- [What you need to do]
1. Rewrite the audio time-compression passage starting at "Clearly, a mechanism" and ending at "clicks or pops.", swapping "tempo" for "playback rate" each time it occurs.
2. Carry on the description of audio time compression and expansion from its last sentence.

- [Page extract]

##############################

Clearly, a mechanism is needed for providing tempo (i.e., speed)
control without the undesired side effects of pitch variations and
audible clicks or pops.
SUMMARY OF THE INVENTION
[0011] A method and apparatus for performing time compression and
expansion of audio data, with dynamic tempo change during playback,
are described. Prior tempo adjustment schemes create undesired
clicks and pops at tempo changes, caused by jumping and skipping in
the audio playback signal where such changes occur. Embodiments of
the invention avoid undesired pops and clicks by maintaining
contiguous audio data for playback during significant audio
transient activity. Dynamic changes in tempo are implemented at
specific points in the audio signal corresponding to local minimums
in the fade-in and fade-out characteristics of the
compression/expansion scheme. In one or more embodiments, the
compression/expansion scheme is substantially
pitch-independent.
[0012] In accordance with one or more embodiments of the invention,
an audio signal is marked to define temporal slices of audio data.
In a preferred embodiment, marking may be performed to minimize
significant transient activity midway between consecutive marks. A
fade-in function is associated with the leading side of each mark,
and, similarly, a fade-out function is associated with the trailing
side of each mark, creating a series of cross-fading "mounds" with
peaks at each mark. "Cross-fading" refers to the overlapping of the
fade-out associated with each mound with the fade-in of a following
mound to smooth the transition between respective transient
activity associated with each mark.

##############################

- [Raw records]
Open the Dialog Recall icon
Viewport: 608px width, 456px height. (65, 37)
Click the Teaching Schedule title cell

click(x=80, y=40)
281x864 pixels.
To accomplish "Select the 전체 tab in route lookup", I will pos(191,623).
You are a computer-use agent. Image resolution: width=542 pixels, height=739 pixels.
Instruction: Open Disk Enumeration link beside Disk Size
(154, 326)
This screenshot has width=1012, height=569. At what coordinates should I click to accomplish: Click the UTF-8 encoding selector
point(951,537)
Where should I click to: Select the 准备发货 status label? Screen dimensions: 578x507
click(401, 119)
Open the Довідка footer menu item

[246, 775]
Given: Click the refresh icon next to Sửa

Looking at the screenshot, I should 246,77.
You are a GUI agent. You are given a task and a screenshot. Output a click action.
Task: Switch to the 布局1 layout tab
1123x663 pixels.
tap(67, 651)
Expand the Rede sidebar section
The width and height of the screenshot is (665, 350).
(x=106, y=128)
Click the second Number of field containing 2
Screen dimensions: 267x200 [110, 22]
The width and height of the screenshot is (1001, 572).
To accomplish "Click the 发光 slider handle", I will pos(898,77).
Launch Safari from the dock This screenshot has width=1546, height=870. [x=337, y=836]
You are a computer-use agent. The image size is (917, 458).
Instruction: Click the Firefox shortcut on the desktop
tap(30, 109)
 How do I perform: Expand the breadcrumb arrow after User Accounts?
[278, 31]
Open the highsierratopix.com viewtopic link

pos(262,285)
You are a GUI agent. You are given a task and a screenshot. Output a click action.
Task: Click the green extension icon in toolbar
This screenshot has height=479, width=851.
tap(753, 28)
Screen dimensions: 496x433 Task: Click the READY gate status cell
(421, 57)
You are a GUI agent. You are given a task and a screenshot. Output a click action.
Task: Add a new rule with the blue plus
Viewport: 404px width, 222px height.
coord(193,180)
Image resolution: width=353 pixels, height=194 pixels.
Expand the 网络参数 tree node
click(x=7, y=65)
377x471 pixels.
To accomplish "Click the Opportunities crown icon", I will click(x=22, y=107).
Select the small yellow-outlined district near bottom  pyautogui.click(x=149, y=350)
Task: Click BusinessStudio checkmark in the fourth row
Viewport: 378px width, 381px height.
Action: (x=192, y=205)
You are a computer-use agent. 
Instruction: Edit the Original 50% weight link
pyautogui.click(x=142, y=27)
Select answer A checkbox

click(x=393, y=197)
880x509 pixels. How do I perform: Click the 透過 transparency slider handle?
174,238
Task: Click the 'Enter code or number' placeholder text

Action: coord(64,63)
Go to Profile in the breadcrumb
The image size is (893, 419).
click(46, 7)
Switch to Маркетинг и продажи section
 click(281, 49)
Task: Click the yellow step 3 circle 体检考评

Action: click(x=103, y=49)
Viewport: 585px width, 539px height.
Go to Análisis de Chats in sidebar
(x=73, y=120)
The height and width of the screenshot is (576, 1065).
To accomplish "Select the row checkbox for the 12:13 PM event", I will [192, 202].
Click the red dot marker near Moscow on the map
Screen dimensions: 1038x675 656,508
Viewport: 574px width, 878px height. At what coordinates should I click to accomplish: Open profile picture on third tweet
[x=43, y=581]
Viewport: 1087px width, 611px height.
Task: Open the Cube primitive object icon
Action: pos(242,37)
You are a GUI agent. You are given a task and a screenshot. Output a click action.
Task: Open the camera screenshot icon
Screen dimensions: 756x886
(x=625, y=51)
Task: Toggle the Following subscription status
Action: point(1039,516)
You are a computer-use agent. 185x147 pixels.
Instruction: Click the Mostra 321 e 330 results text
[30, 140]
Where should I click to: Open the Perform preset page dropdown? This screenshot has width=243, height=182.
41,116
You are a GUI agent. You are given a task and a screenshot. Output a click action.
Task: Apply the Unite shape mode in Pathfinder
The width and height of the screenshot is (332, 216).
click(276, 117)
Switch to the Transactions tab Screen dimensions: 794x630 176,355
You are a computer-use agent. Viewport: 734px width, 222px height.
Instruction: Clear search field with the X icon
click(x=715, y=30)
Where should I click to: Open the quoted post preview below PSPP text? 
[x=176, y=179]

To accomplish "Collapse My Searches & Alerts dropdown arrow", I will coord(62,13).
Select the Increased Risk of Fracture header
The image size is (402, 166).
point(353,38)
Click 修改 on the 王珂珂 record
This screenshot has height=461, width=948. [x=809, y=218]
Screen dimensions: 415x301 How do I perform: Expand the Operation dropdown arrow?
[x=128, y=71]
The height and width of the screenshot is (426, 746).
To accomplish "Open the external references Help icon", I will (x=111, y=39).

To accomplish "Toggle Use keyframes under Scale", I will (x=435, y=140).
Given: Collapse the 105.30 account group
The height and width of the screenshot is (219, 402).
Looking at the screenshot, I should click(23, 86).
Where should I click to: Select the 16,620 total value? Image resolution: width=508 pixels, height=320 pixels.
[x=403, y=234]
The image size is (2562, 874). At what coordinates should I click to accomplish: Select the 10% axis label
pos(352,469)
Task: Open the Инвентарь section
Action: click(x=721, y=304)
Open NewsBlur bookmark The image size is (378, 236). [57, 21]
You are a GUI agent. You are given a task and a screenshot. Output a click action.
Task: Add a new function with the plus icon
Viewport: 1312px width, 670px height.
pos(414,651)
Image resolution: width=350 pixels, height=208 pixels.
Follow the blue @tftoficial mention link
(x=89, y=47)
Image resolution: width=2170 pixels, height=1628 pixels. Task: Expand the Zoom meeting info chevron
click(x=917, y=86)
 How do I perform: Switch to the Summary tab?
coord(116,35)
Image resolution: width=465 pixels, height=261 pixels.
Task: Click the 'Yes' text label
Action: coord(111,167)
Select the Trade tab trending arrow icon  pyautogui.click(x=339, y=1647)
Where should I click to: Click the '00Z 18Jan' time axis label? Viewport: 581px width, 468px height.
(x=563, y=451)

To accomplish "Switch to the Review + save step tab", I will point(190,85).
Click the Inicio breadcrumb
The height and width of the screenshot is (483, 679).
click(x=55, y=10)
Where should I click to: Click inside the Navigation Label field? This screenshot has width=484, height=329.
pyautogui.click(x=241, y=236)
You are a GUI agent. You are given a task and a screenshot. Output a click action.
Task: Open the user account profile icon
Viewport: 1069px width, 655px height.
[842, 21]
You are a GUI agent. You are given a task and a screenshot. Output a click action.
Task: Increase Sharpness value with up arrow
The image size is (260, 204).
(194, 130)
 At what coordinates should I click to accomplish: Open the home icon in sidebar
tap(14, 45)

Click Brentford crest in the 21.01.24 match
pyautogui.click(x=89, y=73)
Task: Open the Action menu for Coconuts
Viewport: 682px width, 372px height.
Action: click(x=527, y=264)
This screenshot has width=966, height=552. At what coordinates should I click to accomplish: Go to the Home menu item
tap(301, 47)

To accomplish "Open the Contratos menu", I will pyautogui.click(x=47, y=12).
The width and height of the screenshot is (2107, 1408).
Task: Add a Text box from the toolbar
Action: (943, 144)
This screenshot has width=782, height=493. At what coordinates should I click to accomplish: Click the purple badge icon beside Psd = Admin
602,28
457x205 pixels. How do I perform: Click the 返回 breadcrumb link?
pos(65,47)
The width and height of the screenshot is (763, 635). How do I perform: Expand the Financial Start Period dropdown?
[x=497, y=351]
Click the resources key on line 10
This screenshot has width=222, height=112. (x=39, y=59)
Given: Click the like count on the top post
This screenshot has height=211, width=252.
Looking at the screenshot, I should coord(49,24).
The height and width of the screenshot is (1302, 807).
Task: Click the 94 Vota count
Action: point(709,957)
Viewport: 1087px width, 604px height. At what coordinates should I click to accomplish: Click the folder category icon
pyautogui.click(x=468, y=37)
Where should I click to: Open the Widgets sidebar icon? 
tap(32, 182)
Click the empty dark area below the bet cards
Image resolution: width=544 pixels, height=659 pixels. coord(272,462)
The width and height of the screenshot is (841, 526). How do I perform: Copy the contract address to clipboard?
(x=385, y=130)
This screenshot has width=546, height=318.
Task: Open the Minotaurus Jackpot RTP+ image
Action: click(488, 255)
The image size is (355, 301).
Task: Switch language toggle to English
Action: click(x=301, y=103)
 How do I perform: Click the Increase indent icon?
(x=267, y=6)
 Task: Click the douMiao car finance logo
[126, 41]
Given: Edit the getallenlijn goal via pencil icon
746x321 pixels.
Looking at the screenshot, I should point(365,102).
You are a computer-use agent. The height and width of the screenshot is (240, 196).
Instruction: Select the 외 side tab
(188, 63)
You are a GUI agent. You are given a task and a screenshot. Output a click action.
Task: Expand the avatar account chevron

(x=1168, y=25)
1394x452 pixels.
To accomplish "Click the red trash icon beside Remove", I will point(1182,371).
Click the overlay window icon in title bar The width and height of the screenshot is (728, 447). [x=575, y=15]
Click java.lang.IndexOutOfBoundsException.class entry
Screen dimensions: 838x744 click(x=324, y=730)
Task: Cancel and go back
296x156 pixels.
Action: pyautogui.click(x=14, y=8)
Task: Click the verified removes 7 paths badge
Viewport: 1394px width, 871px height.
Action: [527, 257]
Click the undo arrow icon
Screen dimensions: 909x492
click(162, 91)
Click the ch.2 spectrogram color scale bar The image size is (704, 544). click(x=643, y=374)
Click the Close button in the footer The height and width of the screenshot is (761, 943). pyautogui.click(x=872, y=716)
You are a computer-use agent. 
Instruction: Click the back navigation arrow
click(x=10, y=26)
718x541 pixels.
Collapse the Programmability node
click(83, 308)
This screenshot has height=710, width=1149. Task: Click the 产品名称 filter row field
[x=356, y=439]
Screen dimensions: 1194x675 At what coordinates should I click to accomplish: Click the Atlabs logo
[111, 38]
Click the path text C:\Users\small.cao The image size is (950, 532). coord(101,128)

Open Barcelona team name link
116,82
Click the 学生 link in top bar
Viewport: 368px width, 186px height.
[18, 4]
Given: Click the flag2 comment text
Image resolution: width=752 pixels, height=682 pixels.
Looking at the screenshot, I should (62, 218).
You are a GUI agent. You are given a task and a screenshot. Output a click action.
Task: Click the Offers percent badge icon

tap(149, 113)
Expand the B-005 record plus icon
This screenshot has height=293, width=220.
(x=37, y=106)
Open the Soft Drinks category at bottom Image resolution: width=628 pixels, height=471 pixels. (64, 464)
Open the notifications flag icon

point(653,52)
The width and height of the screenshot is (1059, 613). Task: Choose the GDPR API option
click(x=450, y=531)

##############################

- [Results of the tasks]
1.
Clearly, a mechanism is needed for providing playback rate (i.e., speed)
control without the undesired side effects of pitch variations and
audible clicks or pops.

2.
[0013] In accordance with one or more embodiments, when a tempo
change is requested (e.g., a user selects a new tempo value in a
user interface), the embodiment delays implementing the tempo
change until the start of the next "mound" (i.e., the next
fade-in). Thus, despite the tempo change, each mound uses a
contiguous set of audio data, preventing the clicks and pops
associated with skips in the audio data. Cross-fading minimizes any
effects of desynchronization caused by overlapping mounds of
differing speeds.
DESCRIPTION OF THE DRAWINGS
[0014] FIGS. 1A-1C are waveform diagrams illustrating the behavior
of a sample audio waveform over time.
[0015] FIG. 2A is a waveform diagram illustrating a slicing method
for parsing audio data at a constant rate, in accordance with one
or more embodiments of the invention.
[0016] FIG. 2B is a waveform diagram illustrating a slicing method
for parsing audio data based on transient detection, in accordance
with one or more embodiments of the invention.
[0017] FIG. 2C is a waveform diagram illustrating a slicing method
for parsing audio data based on musical characteristics, in
accordance with one or more embodiments of the invention.
[0018] FIG. 3 is a process diagram illustrating a process for
cross-fading within a slice of audio data, in accordance with one
or more embodiments of the invention.
[0019] FIG. 4 is a flow diagram illustrating a method for
processing audio data with dynamic tempo changes, in accordance
with one or more embodiments of the invention.
[0020] FIG. 5 is a timing diagram illustrating time compression
with a dynamic tempo change during playback of audio data, in
accordance with one or more embodiments of the invention.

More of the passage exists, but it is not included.